In Annie Baker's CIRCLE MIRROR TRANSFORMATION—the recent Obie Award Winner for Best New American Play—audiences are provided a glimpse into the world of the actor's studio, a bare space that comes alive with improvisation and emotional catharsis from its sometimes perplexed participants. One of last season's celebrated Off-Broadway hits, the play is remounted on the Julianne Argyros Stage at South Coast Repertory for its West Coast Premiere engagement through January 30. Sam Gold, the play's original director also returns to direct this new production in Orange County.
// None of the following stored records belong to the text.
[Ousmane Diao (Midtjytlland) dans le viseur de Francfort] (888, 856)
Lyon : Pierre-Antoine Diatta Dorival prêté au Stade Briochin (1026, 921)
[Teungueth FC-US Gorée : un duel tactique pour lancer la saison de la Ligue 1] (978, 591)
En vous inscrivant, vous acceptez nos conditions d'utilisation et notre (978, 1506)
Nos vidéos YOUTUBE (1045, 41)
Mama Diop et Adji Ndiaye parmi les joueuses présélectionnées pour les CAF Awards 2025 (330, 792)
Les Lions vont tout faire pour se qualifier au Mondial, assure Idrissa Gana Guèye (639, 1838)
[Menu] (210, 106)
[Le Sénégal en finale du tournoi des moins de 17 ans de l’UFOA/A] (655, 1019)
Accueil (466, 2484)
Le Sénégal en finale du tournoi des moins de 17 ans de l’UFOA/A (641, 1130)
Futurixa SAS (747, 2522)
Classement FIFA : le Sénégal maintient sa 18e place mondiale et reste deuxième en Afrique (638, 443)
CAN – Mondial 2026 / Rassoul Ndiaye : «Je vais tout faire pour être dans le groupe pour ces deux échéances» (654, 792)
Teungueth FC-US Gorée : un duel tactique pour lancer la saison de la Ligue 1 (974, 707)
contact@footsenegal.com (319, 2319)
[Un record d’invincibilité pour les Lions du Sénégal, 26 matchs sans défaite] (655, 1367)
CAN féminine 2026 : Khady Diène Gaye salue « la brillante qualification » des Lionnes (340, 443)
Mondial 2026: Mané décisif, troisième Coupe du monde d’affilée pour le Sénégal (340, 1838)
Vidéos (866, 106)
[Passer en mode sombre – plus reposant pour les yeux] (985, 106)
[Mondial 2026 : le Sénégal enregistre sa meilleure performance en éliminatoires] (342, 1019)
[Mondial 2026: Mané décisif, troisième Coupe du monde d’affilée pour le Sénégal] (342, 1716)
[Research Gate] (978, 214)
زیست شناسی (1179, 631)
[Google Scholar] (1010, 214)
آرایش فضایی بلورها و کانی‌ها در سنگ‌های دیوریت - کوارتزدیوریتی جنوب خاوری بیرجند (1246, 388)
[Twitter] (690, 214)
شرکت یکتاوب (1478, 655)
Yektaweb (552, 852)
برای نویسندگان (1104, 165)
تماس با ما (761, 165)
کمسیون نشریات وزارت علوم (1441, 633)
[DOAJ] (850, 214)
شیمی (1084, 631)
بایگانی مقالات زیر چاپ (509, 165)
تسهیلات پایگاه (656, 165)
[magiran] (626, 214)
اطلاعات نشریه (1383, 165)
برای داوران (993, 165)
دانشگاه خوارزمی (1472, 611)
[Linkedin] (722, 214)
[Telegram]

To wit, this intermission-less series of vignettes that follow the six-week journey of four students and their instructor at a Creative Drama class at a small Vermont community center may seem, on the outset, nonsensical and a bit too unconventional for some audiences. Admittedly, even I had a few slightly snobby reservations, mainly because of my inexperience with actor-ly exercises that forces one to leap across the room channeling a barnyard animal. Before the play even began, I wondered... Is there a plot? Does each evening's performance vary differently from the others because of its seemingly improvised nature? Are all these people just a tad too cookoo? Is something actually going to happen?The laughs do come plentiful as the students participate in more games throughout the play, elicited mainly because it all feels a bit foreign to most of us.... like we're invisible flies on the wall observing a wacky alien race. Reactions often straddle somewhere between thoughtful awkwardness and raw, unapologetic laughter—good signs to have in a play this seemingly arbitrary. Baker, relying heavily on the boldness of her characters' imaginations, manages to pull out genuinely heartfelt stories from each individual that propel the play from just a mere collection of dramatic tomfoolery. Its freewheeling nature slowly and purposely straightens up as character arcs—and deep-rooted character trajectories—begin to mingle with each other, affecting everyone's emotional growth.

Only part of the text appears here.